Task: An exact reproduction of all the entries below is required.

Data shown:
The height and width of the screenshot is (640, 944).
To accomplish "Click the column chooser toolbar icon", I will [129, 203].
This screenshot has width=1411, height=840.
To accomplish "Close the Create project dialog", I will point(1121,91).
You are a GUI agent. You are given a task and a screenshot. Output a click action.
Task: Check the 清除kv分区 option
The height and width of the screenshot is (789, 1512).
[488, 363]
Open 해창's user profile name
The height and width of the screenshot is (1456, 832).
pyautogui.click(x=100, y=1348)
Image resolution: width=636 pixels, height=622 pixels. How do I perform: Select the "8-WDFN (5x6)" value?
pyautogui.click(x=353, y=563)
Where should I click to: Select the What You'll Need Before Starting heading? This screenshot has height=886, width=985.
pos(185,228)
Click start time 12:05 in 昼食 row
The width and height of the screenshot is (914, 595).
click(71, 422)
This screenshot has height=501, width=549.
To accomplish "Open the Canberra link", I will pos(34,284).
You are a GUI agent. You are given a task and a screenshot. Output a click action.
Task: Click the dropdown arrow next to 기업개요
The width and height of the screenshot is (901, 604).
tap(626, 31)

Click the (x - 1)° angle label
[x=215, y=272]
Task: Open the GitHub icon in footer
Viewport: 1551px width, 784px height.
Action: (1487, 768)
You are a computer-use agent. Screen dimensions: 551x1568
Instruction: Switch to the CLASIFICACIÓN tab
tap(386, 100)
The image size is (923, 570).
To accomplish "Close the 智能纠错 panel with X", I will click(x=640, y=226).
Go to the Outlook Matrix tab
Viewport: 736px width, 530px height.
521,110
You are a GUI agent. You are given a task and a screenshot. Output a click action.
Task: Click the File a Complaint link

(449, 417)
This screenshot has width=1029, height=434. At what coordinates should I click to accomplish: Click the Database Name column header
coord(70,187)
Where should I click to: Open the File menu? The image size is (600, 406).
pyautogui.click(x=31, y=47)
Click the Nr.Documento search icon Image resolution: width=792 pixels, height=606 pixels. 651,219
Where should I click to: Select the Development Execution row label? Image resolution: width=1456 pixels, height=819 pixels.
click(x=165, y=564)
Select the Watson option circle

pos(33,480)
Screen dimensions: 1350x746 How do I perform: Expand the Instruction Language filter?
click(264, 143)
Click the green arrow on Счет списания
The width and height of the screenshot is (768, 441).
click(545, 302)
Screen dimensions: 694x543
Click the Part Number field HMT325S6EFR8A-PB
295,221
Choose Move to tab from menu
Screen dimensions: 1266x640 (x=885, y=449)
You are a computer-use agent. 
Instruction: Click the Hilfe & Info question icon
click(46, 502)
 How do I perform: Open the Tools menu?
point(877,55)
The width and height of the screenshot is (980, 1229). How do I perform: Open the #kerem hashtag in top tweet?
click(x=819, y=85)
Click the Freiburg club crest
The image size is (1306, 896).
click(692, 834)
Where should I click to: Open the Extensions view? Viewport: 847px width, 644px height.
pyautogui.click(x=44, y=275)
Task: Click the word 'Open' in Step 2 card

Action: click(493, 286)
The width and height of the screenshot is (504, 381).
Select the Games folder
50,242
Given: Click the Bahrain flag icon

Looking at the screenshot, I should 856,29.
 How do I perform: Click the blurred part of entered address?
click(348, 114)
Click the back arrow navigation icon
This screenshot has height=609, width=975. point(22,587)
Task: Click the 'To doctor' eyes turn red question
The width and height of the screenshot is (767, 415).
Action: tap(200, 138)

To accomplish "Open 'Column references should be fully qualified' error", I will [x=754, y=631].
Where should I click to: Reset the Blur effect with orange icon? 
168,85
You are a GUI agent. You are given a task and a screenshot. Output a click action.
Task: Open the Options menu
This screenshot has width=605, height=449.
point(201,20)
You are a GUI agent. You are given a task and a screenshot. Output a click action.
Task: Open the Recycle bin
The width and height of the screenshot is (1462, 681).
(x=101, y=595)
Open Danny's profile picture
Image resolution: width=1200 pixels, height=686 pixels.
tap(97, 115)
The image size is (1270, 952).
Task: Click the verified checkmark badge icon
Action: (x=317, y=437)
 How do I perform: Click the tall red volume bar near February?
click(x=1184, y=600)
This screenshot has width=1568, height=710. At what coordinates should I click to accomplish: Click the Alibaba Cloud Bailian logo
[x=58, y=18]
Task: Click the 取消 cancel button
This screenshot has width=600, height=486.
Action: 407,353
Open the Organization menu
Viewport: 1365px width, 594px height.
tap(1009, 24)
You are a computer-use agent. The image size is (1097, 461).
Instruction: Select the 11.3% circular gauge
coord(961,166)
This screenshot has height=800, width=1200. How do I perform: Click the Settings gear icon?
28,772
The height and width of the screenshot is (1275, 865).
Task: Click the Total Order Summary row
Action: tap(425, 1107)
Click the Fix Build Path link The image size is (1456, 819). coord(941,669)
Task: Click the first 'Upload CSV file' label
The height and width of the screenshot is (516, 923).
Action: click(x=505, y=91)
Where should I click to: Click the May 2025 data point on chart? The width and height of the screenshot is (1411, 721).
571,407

Completed exercise:
The height and width of the screenshot is (640, 944).
To accomplish "Click the column chooser toolbar icon", I will [129, 203].
This screenshot has width=1411, height=840.
To accomplish "Close the Create project dialog", I will point(1121,91).
You are a GUI agent. You are given a task and a screenshot. Output a click action.
Task: Check the 清除kv分区 option
The height and width of the screenshot is (789, 1512).
[488, 363]
Open 해창's user profile name
The height and width of the screenshot is (1456, 832).
pyautogui.click(x=100, y=1348)
Image resolution: width=636 pixels, height=622 pixels. How do I perform: Select the "8-WDFN (5x6)" value?
pyautogui.click(x=353, y=563)
Where should I click to: Select the What You'll Need Before Starting heading? This screenshot has height=886, width=985.
pos(185,228)
Click start time 12:05 in 昼食 row
The width and height of the screenshot is (914, 595).
click(71, 422)
This screenshot has height=501, width=549.
To accomplish "Open the Canberra link", I will pos(34,284).
You are a GUI agent. You are given a task and a screenshot. Output a click action.
Task: Click the dropdown arrow next to 기업개요
The width and height of the screenshot is (901, 604).
tap(626, 31)

Click the (x - 1)° angle label
[x=215, y=272]
Task: Open the GitHub icon in footer
Viewport: 1551px width, 784px height.
Action: (1487, 768)
You are a computer-use agent. Screen dimensions: 551x1568
Instruction: Switch to the CLASIFICACIÓN tab
tap(386, 100)
The image size is (923, 570).
To accomplish "Close the 智能纠错 panel with X", I will click(x=640, y=226).
Go to the Outlook Matrix tab
Viewport: 736px width, 530px height.
521,110
You are a GUI agent. You are given a task and a screenshot. Output a click action.
Task: Click the File a Complaint link

(449, 417)
This screenshot has width=1029, height=434. At what coordinates should I click to accomplish: Click the Database Name column header
coord(70,187)
Where should I click to: Open the File menu? The image size is (600, 406).
pyautogui.click(x=31, y=47)
Click the Nr.Documento search icon Image resolution: width=792 pixels, height=606 pixels. 651,219
Where should I click to: Select the Development Execution row label? Image resolution: width=1456 pixels, height=819 pixels.
click(x=165, y=564)
Select the Watson option circle

pos(33,480)
Screen dimensions: 1350x746 How do I perform: Expand the Instruction Language filter?
click(264, 143)
Click the green arrow on Счет списания
The width and height of the screenshot is (768, 441).
click(545, 302)
Screen dimensions: 694x543
Click the Part Number field HMT325S6EFR8A-PB
295,221
Choose Move to tab from menu
Screen dimensions: 1266x640 (x=885, y=449)
You are a computer-use agent. 
Instruction: Click the Hilfe & Info question icon
click(46, 502)
 How do I perform: Open the Tools menu?
point(877,55)
The width and height of the screenshot is (980, 1229). How do I perform: Open the #kerem hashtag in top tweet?
click(x=819, y=85)
Click the Freiburg club crest
The image size is (1306, 896).
click(692, 834)
Where should I click to: Open the Extensions view? Viewport: 847px width, 644px height.
pyautogui.click(x=44, y=275)
Task: Click the word 'Open' in Step 2 card

Action: click(493, 286)
The width and height of the screenshot is (504, 381).
Select the Games folder
50,242
Given: Click the Bahrain flag icon

Looking at the screenshot, I should 856,29.
 How do I perform: Click the blurred part of entered address?
click(348, 114)
Click the back arrow navigation icon
This screenshot has height=609, width=975. point(22,587)
Task: Click the 'To doctor' eyes turn red question
The width and height of the screenshot is (767, 415).
Action: tap(200, 138)

To accomplish "Open 'Column references should be fully qualified' error", I will [x=754, y=631].
Where should I click to: Reset the Blur effect with orange icon? 
168,85
You are a GUI agent. You are given a task and a screenshot. Output a click action.
Task: Open the Options menu
This screenshot has width=605, height=449.
point(201,20)
You are a GUI agent. You are given a task and a screenshot. Output a click action.
Task: Open the Recycle bin
The width and height of the screenshot is (1462, 681).
(x=101, y=595)
Open Danny's profile picture
Image resolution: width=1200 pixels, height=686 pixels.
tap(97, 115)
The image size is (1270, 952).
Task: Click the verified checkmark badge icon
Action: (x=317, y=437)
 How do I perform: Click the tall red volume bar near February?
click(x=1184, y=600)
This screenshot has width=1568, height=710. At what coordinates should I click to accomplish: Click the Alibaba Cloud Bailian logo
[x=58, y=18]
Task: Click the 取消 cancel button
This screenshot has width=600, height=486.
Action: 407,353
Open the Organization menu
Viewport: 1365px width, 594px height.
tap(1009, 24)
You are a computer-use agent. The image size is (1097, 461).
Instruction: Select the 11.3% circular gauge
coord(961,166)
This screenshot has height=800, width=1200. How do I perform: Click the Settings gear icon?
28,772
The height and width of the screenshot is (1275, 865).
Task: Click the Total Order Summary row
Action: tap(425, 1107)
Click the Fix Build Path link The image size is (1456, 819). coord(941,669)
Task: Click the first 'Upload CSV file' label
The height and width of the screenshot is (516, 923).
Action: click(x=505, y=91)
Where should I click to: Click the May 2025 data point on chart? The width and height of the screenshot is (1411, 721).
571,407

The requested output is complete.